The problem here is that most developers don't even understand the choice that's being made for them. Developers tend to live in a US-ASCII world and think that, even if there are special cases for other languages, they don't affect the ASCII subset of Unicode. This is not true. Turkish distinguishes between dotted and dotless I. This means they have two capital 'I's (one with and one without a dot) and two lowercase 'i's (one with and one without a dot). Most importantly, it means that "i".toUpperCase() does not return "I" in a Turkish locale.

The funny thing is, toLowerCase and toUpperCase just aren't that useful in a localized context. How often do you want to perform these operations other than for reflective/code generation purposes? (If you answered "case-insensitive comparison", go to the back of the class; you really need to use String.equalsIgnoreCase or String.CASE_INSENSITIVE_ORDER to do this correctly.)

So given that you're doing something reflective like translating a string from XML/JSON to an Enum value, toUpperCase will give you the wrong result if your user's device is in a Turkish locale and your string contains an 'i'. You need toUpperCase(Locale.ROOT) (or toUpperCase(Locale.US) if Locale.ROOT isn't available). Why doesn't Enum.valueOf just do the right thing? Because enum values are only uppercase by convention, sadly.

(The exception you'll see thrown includes the bad string you passed in, which usually contains a dotted capital I, but you'd be surprised how many people are completely blind to that. Perhaps because monitor resolutions are so high that it looks like little more than a dirt speck: I versus İ.)

In an ideal world, the convenience methods would have been deprecated and removed long ago, but Sun had an inordinate fondness for leaving broken glass lying in the grass.

The rule of thumb I like, that would have prevented this silliness in the first place, is similar to Josh Bloch's rule of thumb for using overloading. In this case, it's only acceptable to offer a convenience method/default parameter when there's only one possible default. So the common C++ idiom of f(Type* optional_thing = NULL) is usually reasonable, but there are two obvious default locales: the user's locale (which Java confusingly calls the "default" locale) and the root locale (that is, the locale that gives locale-independent behavior).

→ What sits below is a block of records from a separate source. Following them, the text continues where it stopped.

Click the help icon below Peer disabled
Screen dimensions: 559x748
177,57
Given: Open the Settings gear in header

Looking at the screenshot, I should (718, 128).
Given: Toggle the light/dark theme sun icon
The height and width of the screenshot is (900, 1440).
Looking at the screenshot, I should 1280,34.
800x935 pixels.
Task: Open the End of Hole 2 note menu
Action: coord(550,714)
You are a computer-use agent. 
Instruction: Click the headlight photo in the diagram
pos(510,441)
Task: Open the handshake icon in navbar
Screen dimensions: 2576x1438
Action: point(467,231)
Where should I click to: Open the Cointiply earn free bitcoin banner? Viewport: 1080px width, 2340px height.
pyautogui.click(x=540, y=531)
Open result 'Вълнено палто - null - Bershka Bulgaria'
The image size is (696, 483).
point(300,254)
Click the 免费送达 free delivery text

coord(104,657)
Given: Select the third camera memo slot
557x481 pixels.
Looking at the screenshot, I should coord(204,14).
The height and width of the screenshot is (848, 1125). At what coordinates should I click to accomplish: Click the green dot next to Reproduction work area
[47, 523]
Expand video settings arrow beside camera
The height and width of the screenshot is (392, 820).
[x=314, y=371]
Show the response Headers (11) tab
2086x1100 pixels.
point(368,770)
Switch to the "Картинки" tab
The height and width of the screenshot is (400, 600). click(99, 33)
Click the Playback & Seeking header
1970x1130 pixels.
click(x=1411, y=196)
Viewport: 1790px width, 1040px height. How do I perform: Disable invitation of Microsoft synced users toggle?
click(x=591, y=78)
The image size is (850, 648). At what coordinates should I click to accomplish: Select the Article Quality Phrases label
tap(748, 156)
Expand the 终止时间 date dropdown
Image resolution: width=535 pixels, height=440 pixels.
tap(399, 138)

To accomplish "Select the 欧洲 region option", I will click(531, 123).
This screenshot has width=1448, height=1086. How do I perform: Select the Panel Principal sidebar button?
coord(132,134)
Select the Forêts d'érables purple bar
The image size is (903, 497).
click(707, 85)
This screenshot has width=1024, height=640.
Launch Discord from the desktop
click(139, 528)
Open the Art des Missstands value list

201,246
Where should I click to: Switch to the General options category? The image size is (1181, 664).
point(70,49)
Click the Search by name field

If you think you're safe from these misbegotten methods because you'd never be silly enough to use them, you still need to watch out for anything that takes a printf(3)-style format string. Sun made the mistake of almost always offering those methods in pairs, one of which uses the user's locale. Which is fine for formatting text for human consumption, but not suitable for formatting text for computer consumption. Computers aren't tolerant of local conventions regarding the use of ',' as the decimal separator (in Germany, for example, "1,234.5" would be "1.234,5"), and it's surprisingly easy to write out a file yourself and then be unable to read it back in! (There are a lot more of these locales, though, so in my experience these bugs get found sooner. The Enum.valueOf bug pattern in particular regularly makes it into shipping code.)

Where locales are concerned, there's really no room for convenience methods. Sadly, there's lots of this broken API around, so you should be aware of it. Especially if you're developing for Android where it's highly likely that you actually have many users in non-en_US locales (unlike traditional Java which ran on your server where you controlled the locale anyway).